Start of DATA TO USE
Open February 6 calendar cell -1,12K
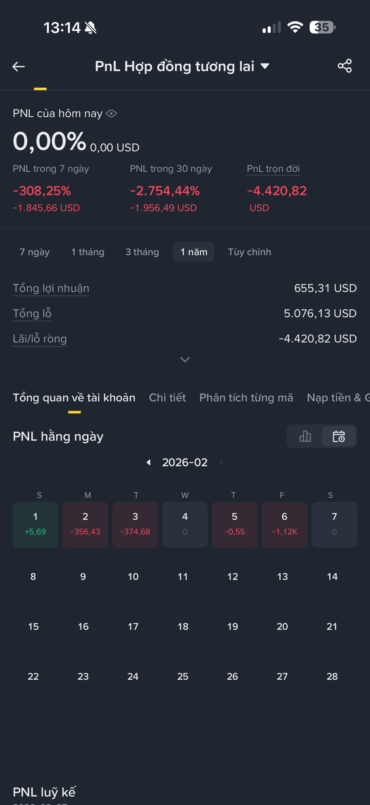tap(284, 525)
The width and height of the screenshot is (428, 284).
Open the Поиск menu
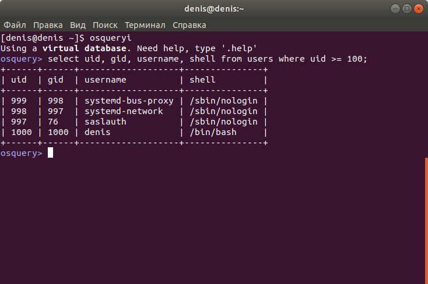(105, 25)
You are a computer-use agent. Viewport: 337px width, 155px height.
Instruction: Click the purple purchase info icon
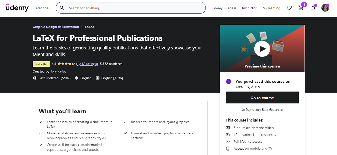click(x=229, y=82)
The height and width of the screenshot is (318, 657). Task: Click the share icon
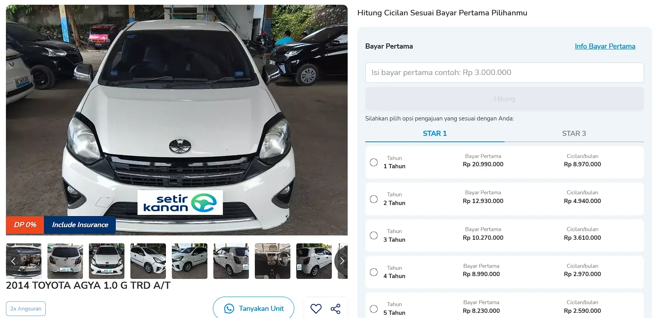335,309
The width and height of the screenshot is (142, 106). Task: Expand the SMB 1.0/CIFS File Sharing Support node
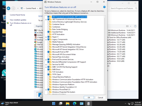click(46, 67)
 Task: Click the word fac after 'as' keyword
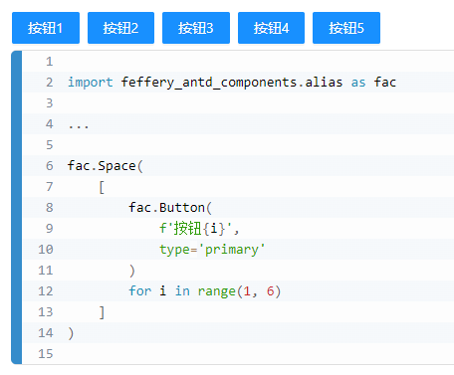coord(385,83)
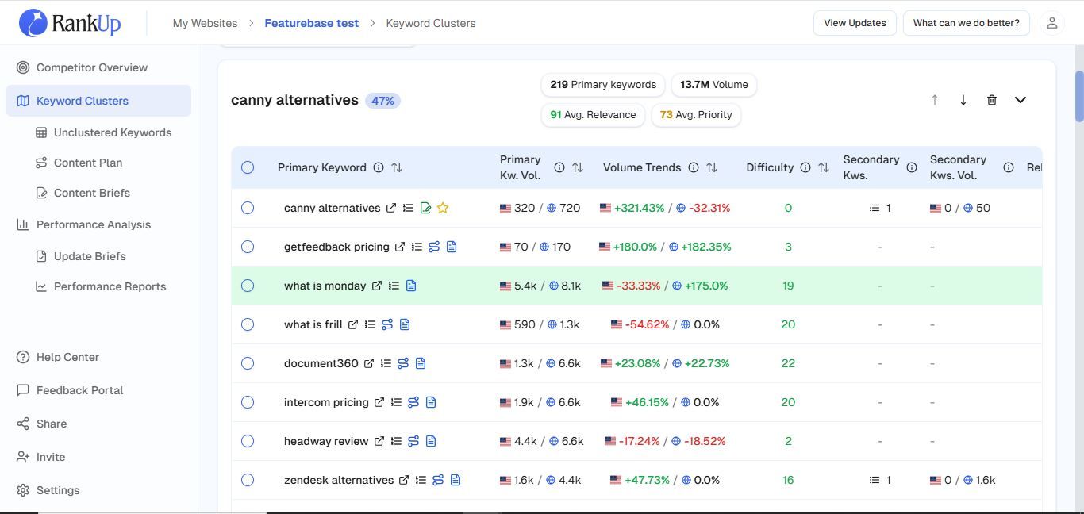Open user profile icon in the header
Screen dimensions: 1084x514
(1051, 23)
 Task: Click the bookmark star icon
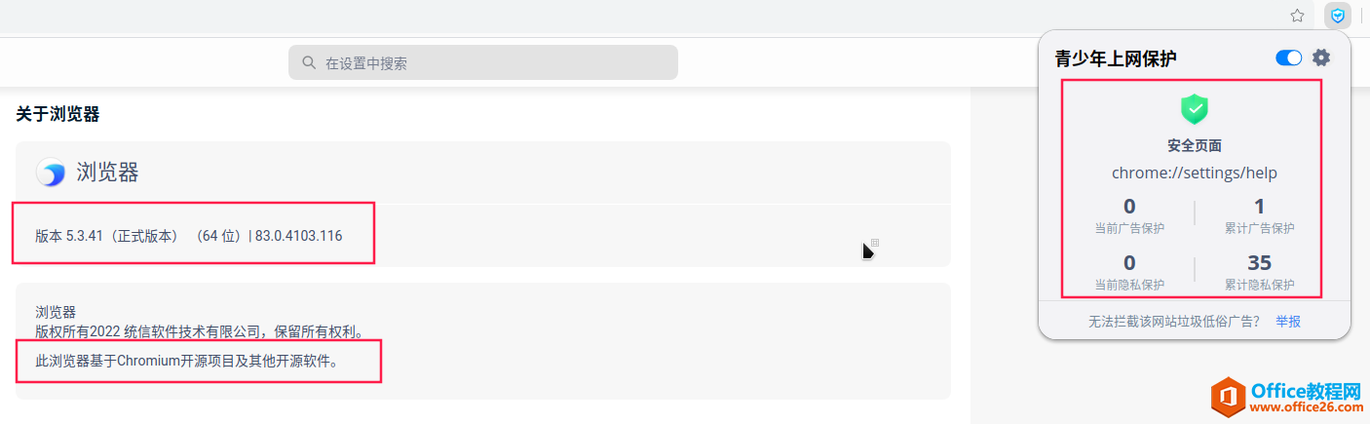(x=1297, y=16)
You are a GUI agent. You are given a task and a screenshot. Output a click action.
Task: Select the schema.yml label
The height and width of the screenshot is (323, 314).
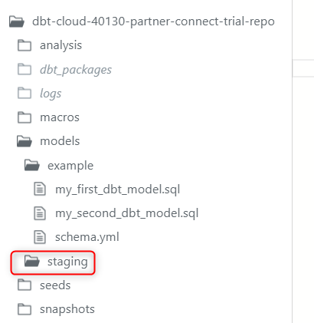tap(87, 237)
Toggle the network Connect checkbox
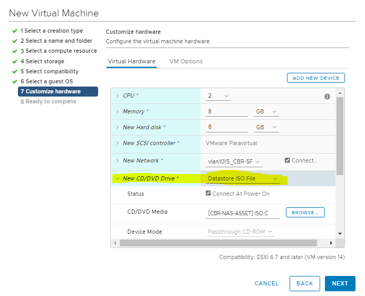The height and width of the screenshot is (296, 365). click(x=287, y=160)
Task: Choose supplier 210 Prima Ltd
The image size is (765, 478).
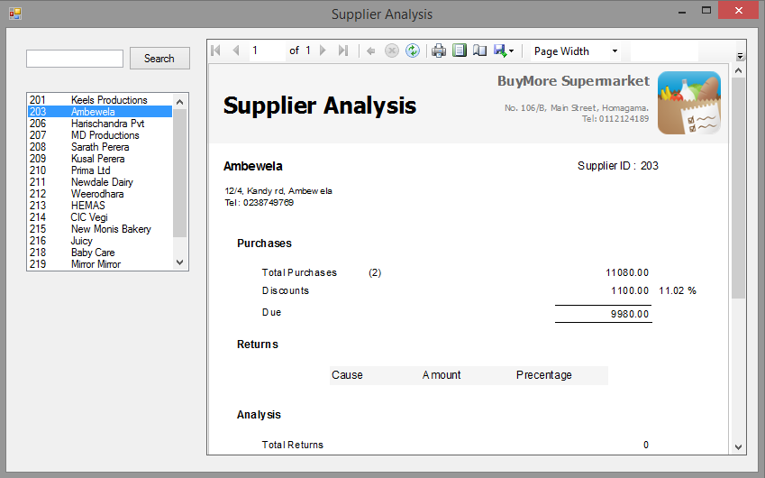Action: coord(90,170)
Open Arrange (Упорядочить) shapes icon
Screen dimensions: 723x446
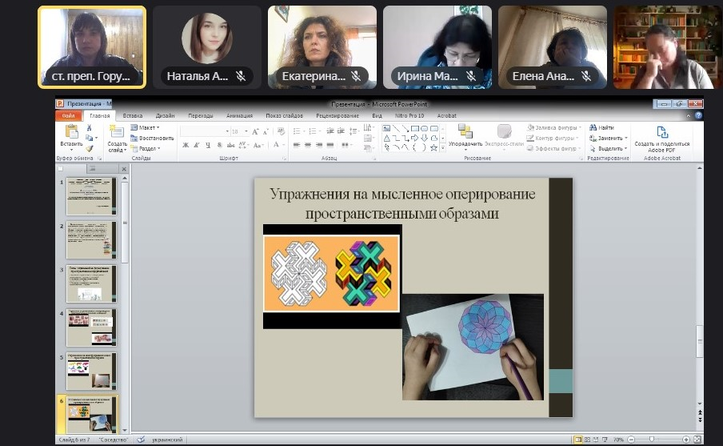click(x=465, y=131)
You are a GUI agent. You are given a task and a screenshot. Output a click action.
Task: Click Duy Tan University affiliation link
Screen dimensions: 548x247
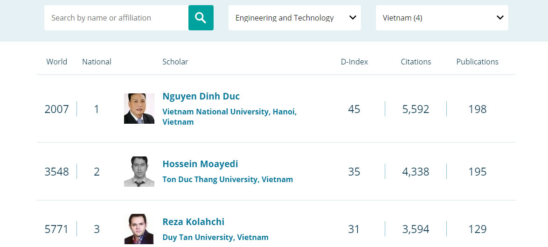pyautogui.click(x=215, y=237)
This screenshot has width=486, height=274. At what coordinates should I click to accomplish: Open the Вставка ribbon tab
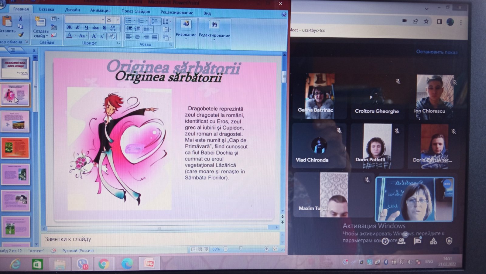pyautogui.click(x=46, y=9)
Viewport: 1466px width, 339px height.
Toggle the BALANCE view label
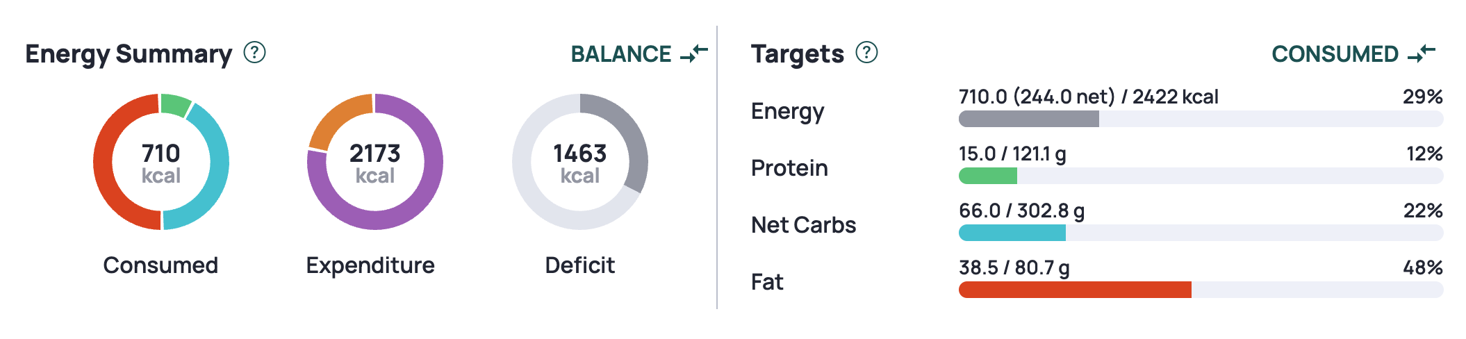pyautogui.click(x=621, y=54)
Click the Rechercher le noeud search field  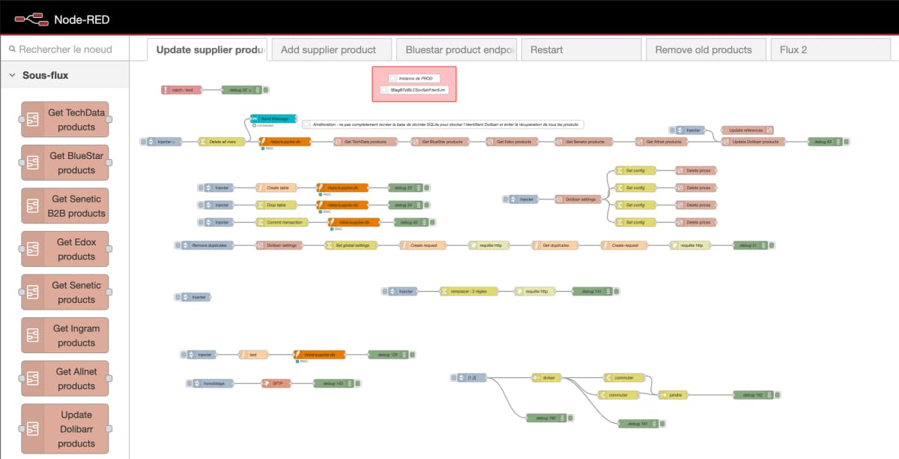(x=67, y=50)
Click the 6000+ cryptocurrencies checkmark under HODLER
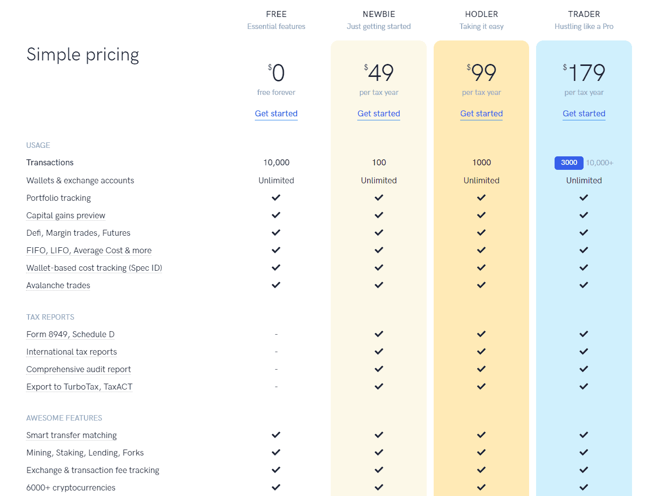 click(x=481, y=487)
End of DATA TO USE
ASSIGNED TASK: In the data above, find each line that has the word "Viewport" and copy it out.

WORKED SOLUTION:
You are a computer-use agent. Viewport: 337px width, 155px height.
Viewport: 1466px width, 339px height.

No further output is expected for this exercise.